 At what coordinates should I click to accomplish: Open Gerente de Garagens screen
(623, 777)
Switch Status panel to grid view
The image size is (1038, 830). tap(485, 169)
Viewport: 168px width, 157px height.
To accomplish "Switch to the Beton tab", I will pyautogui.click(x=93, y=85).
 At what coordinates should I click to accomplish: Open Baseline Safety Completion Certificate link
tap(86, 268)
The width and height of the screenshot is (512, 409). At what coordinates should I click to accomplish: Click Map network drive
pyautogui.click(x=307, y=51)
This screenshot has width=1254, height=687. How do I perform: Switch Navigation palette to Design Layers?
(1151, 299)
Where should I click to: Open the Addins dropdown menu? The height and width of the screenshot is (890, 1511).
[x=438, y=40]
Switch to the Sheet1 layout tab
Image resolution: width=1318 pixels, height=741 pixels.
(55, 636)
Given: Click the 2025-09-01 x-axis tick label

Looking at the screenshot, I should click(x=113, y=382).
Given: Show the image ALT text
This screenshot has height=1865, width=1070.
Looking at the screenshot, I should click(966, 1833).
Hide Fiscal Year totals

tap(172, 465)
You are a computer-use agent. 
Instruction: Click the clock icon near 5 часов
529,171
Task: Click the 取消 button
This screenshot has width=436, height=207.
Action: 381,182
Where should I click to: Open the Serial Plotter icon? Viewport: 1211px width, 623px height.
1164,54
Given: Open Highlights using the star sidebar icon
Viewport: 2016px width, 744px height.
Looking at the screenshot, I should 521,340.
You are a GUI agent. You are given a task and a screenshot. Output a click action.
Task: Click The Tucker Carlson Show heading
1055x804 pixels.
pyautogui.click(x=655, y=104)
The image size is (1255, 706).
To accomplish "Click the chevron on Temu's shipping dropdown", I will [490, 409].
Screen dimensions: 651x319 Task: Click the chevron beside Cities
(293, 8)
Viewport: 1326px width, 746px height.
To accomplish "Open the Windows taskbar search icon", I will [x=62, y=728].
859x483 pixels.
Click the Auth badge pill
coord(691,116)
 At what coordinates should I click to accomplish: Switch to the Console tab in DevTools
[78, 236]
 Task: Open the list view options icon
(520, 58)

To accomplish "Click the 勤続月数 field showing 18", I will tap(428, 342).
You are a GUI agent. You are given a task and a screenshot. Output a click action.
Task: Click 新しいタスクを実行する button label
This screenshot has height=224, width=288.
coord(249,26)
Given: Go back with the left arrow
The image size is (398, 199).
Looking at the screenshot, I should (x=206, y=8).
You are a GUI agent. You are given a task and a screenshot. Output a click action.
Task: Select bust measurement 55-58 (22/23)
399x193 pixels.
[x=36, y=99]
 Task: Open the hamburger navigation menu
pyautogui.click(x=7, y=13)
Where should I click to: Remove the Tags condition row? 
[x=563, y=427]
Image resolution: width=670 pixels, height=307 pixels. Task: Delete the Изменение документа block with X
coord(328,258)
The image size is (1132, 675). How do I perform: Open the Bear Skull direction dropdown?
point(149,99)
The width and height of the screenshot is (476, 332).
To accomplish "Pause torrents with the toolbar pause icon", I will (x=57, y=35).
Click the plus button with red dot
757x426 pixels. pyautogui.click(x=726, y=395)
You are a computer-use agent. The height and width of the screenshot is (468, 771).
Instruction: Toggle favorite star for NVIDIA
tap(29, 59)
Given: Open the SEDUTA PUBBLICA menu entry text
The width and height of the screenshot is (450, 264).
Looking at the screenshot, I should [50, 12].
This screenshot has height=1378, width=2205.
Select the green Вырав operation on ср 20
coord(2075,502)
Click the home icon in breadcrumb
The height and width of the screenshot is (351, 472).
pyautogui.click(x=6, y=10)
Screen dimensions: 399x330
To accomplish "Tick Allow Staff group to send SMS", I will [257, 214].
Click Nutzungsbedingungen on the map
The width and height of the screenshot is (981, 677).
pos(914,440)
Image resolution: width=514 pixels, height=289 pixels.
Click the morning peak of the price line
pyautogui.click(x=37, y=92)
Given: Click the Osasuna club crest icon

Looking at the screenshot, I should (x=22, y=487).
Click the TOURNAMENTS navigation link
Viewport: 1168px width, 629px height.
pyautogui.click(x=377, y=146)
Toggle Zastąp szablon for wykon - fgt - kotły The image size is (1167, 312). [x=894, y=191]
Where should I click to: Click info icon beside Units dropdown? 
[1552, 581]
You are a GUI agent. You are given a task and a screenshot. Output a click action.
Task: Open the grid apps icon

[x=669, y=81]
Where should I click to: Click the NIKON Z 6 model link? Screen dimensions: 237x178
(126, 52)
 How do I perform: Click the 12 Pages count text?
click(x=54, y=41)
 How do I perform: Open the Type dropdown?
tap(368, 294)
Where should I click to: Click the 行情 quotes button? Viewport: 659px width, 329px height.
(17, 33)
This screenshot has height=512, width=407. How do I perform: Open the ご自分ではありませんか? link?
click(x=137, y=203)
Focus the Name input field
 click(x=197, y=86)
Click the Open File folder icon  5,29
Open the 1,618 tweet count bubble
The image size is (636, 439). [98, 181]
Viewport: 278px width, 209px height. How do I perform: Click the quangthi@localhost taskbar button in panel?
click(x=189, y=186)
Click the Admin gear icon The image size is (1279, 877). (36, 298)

What you are asked to do
Convert all of the rows above into a numbered list, leaving out the blank lines.

Complete answer
1.  At what coordinates should I click to accomplish: Open Gerente de Garagens screen
2. (623, 777)
3. Switch Status panel to grid view
4. The image size is (1038, 830). tap(485, 169)
5. Viewport: 168px width, 157px height.
6. To accomplish "Switch to the Beton tab", I will pyautogui.click(x=93, y=85).
7.  At what coordinates should I click to accomplish: Open Baseline Safety Completion Certificate link
8. tap(86, 268)
9. The width and height of the screenshot is (512, 409). At what coordinates should I click to accomplish: Click Map network drive
10. pyautogui.click(x=307, y=51)
11. This screenshot has width=1254, height=687. How do I perform: Switch Navigation palette to Design Layers?
12. (1151, 299)
13. Where should I click to: Open the Addins dropdown menu? The height and width of the screenshot is (890, 1511).
14. [x=438, y=40]
15. Switch to the Sheet1 layout tab
16. Image resolution: width=1318 pixels, height=741 pixels.
17. (55, 636)
18. Given: Click the 2025-09-01 x-axis tick label
19. Looking at the screenshot, I should click(x=113, y=382).
20. Given: Show the image ALT text
21. This screenshot has height=1865, width=1070.
22. Looking at the screenshot, I should click(966, 1833).
23. Hide Fiscal Year totals
24. tap(172, 465)
25. You are a computer-use agent. 
26. Instruction: Click the clock icon near 5 часов
27. 529,171
28. Task: Click the 取消 button
29. This screenshot has width=436, height=207.
30. Action: 381,182
31. Where should I click to: Open the Serial Plotter icon? Viewport: 1211px width, 623px height.
32. 1164,54
33. Given: Open Highlights using the star sidebar icon
34. Viewport: 2016px width, 744px height.
35. Looking at the screenshot, I should 521,340.
36. You are a GUI agent. You are given a task and a screenshot. Output a click action.
37. Task: Click The Tucker Carlson Show heading
38. 1055x804 pixels.
39. pyautogui.click(x=655, y=104)
40. The image size is (1255, 706).
41. To accomplish "Click the chevron on Temu's shipping dropdown", I will [490, 409].
42. Screen dimensions: 651x319 Task: Click the chevron beside Cities
43. (293, 8)
44. Viewport: 1326px width, 746px height.
45. To accomplish "Open the Windows taskbar search icon", I will [x=62, y=728].
46. 859x483 pixels.
47. Click the Auth badge pill
48. coord(691,116)
49.  At what coordinates should I click to accomplish: Switch to the Console tab in DevTools
50. [78, 236]
51.  Task: Open the list view options icon
52. (520, 58)
53. To accomplish "Click the 勤続月数 field showing 18", I will tap(428, 342).
54. You are a GUI agent. You are given a task and a screenshot. Output a click action.
55. Task: Click 新しいタスクを実行する button label
56. This screenshot has height=224, width=288.
57. coord(249,26)
58. Given: Go back with the left arrow
59. The image size is (398, 199).
60. Looking at the screenshot, I should (x=206, y=8).
61. You are a GUI agent. You are given a task and a screenshot. Output a click action.
62. Task: Select bust measurement 55-58 (22/23)
63. 399x193 pixels.
64. [x=36, y=99]
65.  Task: Open the hamburger navigation menu
66. pyautogui.click(x=7, y=13)
67. Where should I click to: Remove the Tags condition row? 
68. [x=563, y=427]
69. Image resolution: width=670 pixels, height=307 pixels. Task: Delete the Изменение документа block with X
70. coord(328,258)
71. The image size is (1132, 675). How do I perform: Open the Bear Skull direction dropdown?
72. point(149,99)
73. The width and height of the screenshot is (476, 332).
74. To accomplish "Pause torrents with the toolbar pause icon", I will (x=57, y=35).
75. Click the plus button with red dot
76. 757x426 pixels. pyautogui.click(x=726, y=395)
77. You are a computer-use agent. The height and width of the screenshot is (468, 771).
78. Instruction: Toggle favorite star for NVIDIA
79. tap(29, 59)
80. Given: Open the SEDUTA PUBBLICA menu entry text
81. The width and height of the screenshot is (450, 264).
82. Looking at the screenshot, I should [50, 12].
83. This screenshot has height=1378, width=2205.
84. Select the green Вырав operation on ср 20
85. coord(2075,502)
86. Click the home icon in breadcrumb
87. The height and width of the screenshot is (351, 472).
88. pyautogui.click(x=6, y=10)
89. Screen dimensions: 399x330
90. To accomplish "Tick Allow Staff group to send SMS", I will [257, 214].
91. Click Nutzungsbedingungen on the map
92. The width and height of the screenshot is (981, 677).
93. pos(914,440)
94. Image resolution: width=514 pixels, height=289 pixels.
95. Click the morning peak of the price line
96. pyautogui.click(x=37, y=92)
97. Given: Click the Osasuna club crest icon
98. Looking at the screenshot, I should (x=22, y=487).
99. Click the TOURNAMENTS navigation link
100. Viewport: 1168px width, 629px height.
101. pyautogui.click(x=377, y=146)
102. Toggle Zastąp szablon for wykon - fgt - kotły The image size is (1167, 312). [x=894, y=191]
103. Where should I click to: Click info icon beside Units dropdown? 
104. [1552, 581]
105. You are a GUI agent. You are given a task and a screenshot. Output a click action.
106. Task: Open the grid apps icon
107. [x=669, y=81]
108. Where should I click to: Click the NIKON Z 6 model link? Screen dimensions: 237x178
109. (126, 52)
110.  How do I perform: Click the 12 Pages count text?
111. click(x=54, y=41)
112.  How do I perform: Open the Type dropdown?
113. tap(368, 294)
114. Where should I click to: Click the 行情 quotes button? Viewport: 659px width, 329px height.
115. (17, 33)
116. This screenshot has height=512, width=407. How do I perform: Open the ご自分ではありませんか? link?
117. click(x=137, y=203)
118. Focus the Name input field
119.  click(x=197, y=86)
120. Click the Open File folder icon  5,29
121. Open the 1,618 tweet count bubble
122. The image size is (636, 439). [98, 181]
123. Viewport: 278px width, 209px height. How do I perform: Click the quangthi@localhost taskbar button in panel?
124. click(x=189, y=186)
125. Click the Admin gear icon The image size is (1279, 877). (36, 298)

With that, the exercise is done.